* Provided text *
• • • • • • •
Optical coherence tomography scan circle location and mean retinal nerve fiber layer measurement variability

Abstract

Purpose: To investigate the effect on optical coherence tomography (OCT) retinal nerve fiber layer (RNFL) thickness measurements of varying the standard 3.4-mm-diameter circle location.

Methods: The optic nerve head (ONH) region of 17 eyes of 17 healthy subjects was imaged with high-speed, ultrahigh-resolution OCT (hsUHR-OCT; 501 x 180 axial scans covering a 6 x 6-mm area; scan time, 3.84 seconds) for a comprehensive sampling. This method allows for systematic simulation of the variable circle placement effect. RNFL thickness was measured on this three-dimensional dataset by using a custom-designed software program. RNFL thickness was resampled along a 3.4-mm-diameter circle centered on the ONH, then along 3.4-mm circles shifted horizontally (x-shift), vertically (y-shift) and diagonally up to +/-500 microm (at 100-microm intervals). Linear mixed-effects models were used to determine RNFL thickness as a function of the scan circle shift. A model for the distance between the two thickest measurements along the RNFL thickness circular profile (peak distance) was also calculated.

Results: RNFL thickness tended to decrease with both positive and negative x- and y-shifts. The range of shifts that caused a decrease greater than the variability inherent to the commercial device was greater in both nasal and temporal quadrants than in the superior and inferior ones. The model for peak distance demonstrated that as the scan moves nasally, the RNFL peak distance increases, and as the circle moves temporally, the distance decreases. Vertical shifts had a minimal effect on peak distance.
• • • • • • •
(Saved entries)

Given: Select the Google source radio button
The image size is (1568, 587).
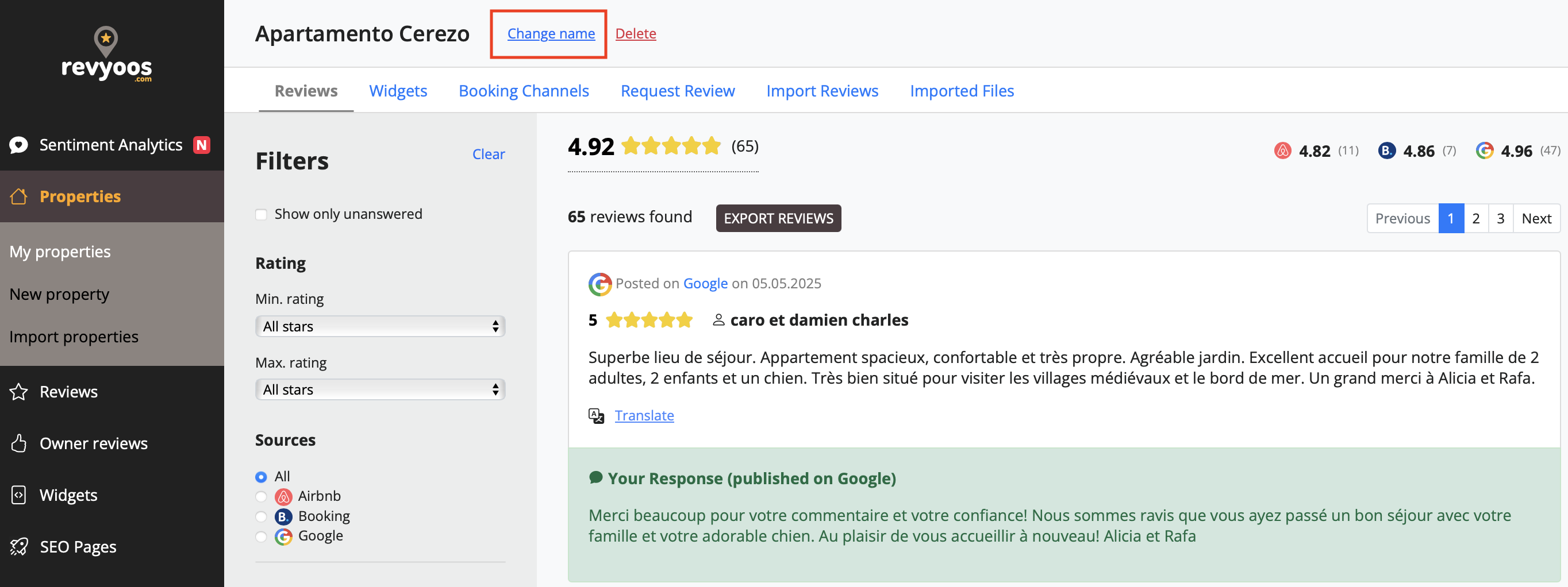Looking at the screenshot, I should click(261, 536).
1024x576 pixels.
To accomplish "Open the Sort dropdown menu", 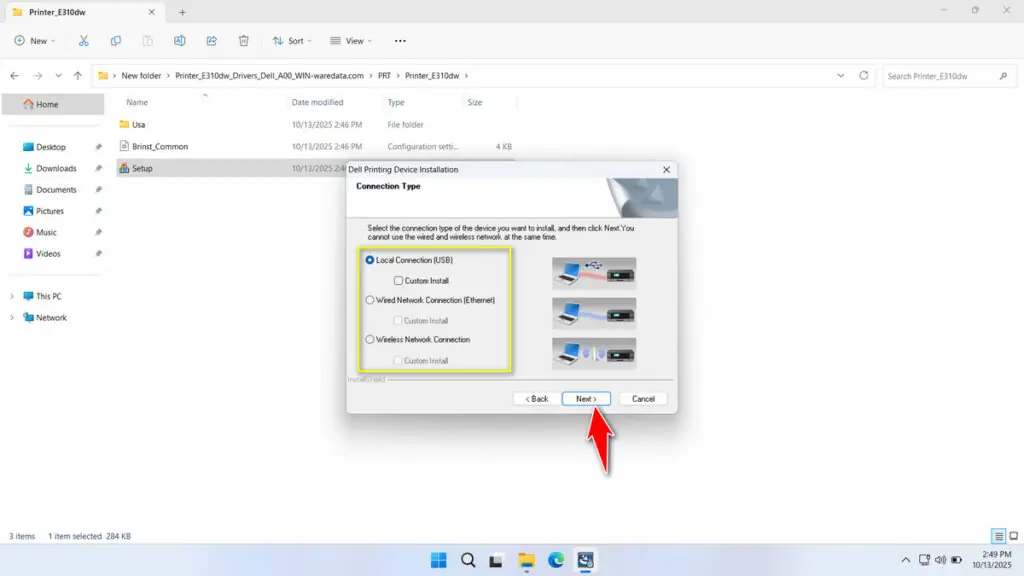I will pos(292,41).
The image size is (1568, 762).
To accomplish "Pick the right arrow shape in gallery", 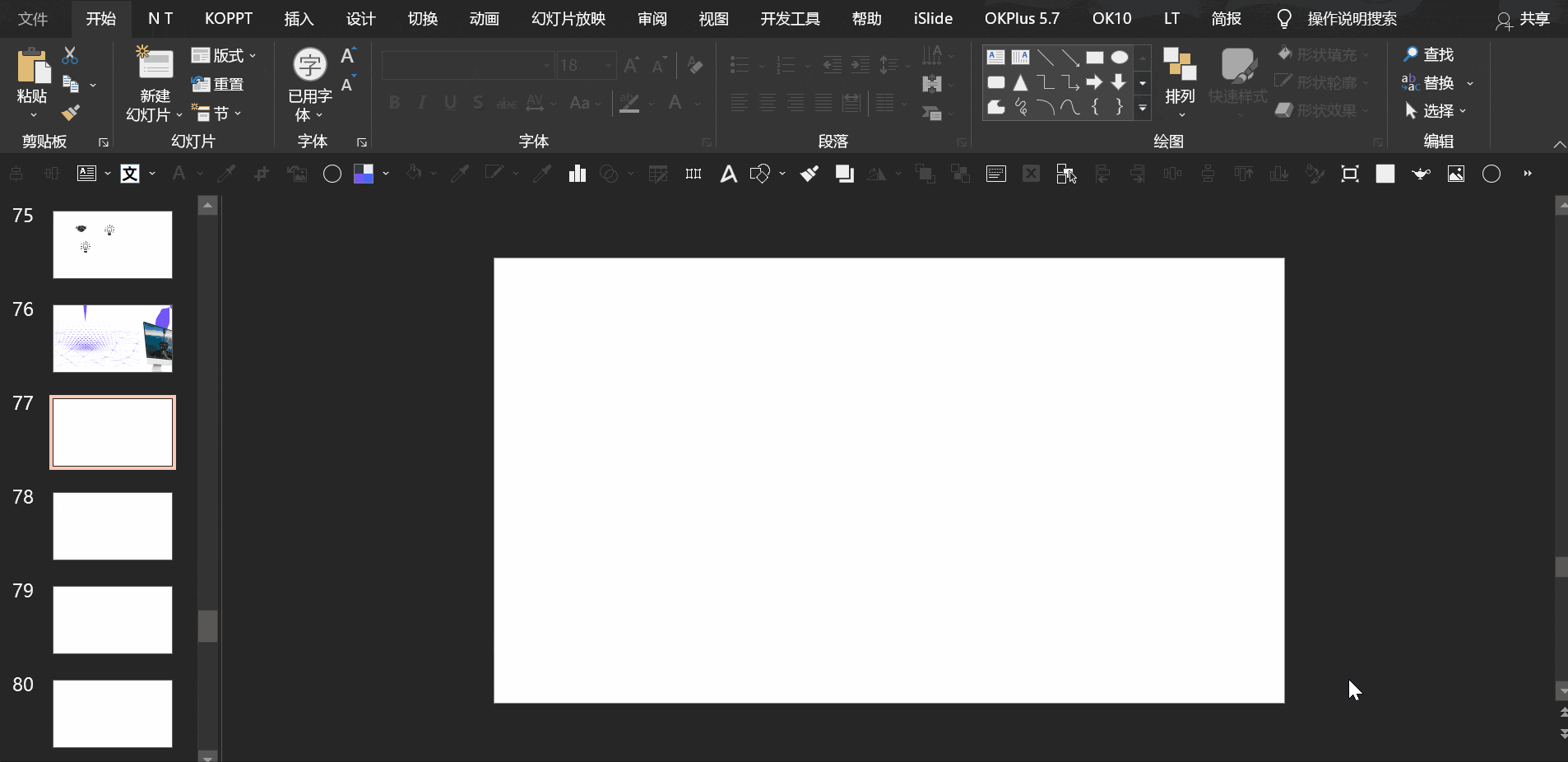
• • • • • • •
* What you need to do *
1. For each statement, say whether the OCT abstract supports it (yes or no), and quote the words from the abstract that settle it: (a) The study imaged one eye from each of 17 healthy subjects. (b) The scan circles were shifted by as much as 1 mm in each direction. (c) Moving the circle vertically changed the peak distance considerably.
2. List every abbreviation that the OCT abstract spells out in full, along with its full form.
3. Continue the OCT abstract, picking up after the last sentence of its Results section.
These records were taken from a different source.

* Responses for each task *
1.
(a) Yes: "The optic nerve head (ONH) region of 17 eyes of 17 healthy subjects was imaged"
(b) No: "shifted horizontally (x-shift), vertically (y-shift) and diagonally up to +/-500 microm (at 100-microm intervals)"
(c) No: "Vertical shifts had a minimal effect on peak distance."

2.
- OCT: optical coherence tomography
- RNFL: retinal nerve fiber layer
- ONH: optic nerve head
- hsUHR-OCT: high-speed, ultrahigh-resolution OCT

3.
Conclusions: The location of the OCT scan circle affects RNFL thickness measurements. Accurate registration of OCT scans is essential for measurement reproducibility and longitudinal examination (ClinicalTrials.gov number, NCT00286637).

Figures

FIGURE 1

Plot of the linear mixed-effects model for mean RNFL thickness versus x- and y-shift. A plane transecting the model at a distance 3.98 µm from the maximum indicates our threshold level for mean RNFL thickness.

FIGURE 2

A summary of changes associated with horizontal and vertical scan circle displacements. When the scan circle was displaced horizontally, peak distance changes, but superior and inferior RNFL thicknesses remained stable. During vertical displacements, peak distance remained relatively stable, but the superior and inferior RNFL thicknesses changed.

FIGURE 3

Plot of the peak distance as a function of x-shift with y-shift set to 0 (a), and y-shift with x-shift set to 0 (b).

FIGURE 4

A plot of the maximum range of displacement of the center of the 3.4-mm scan circle for the mean and the quadrants, derived from the linear mixed-effects models and thresholds. The x-shifts (horizontal displacements of the center of the 3.4-mm circle from the center of the ONH) and y-shifts (vertical displacements) outside of these ellipses should be interpreted with caution.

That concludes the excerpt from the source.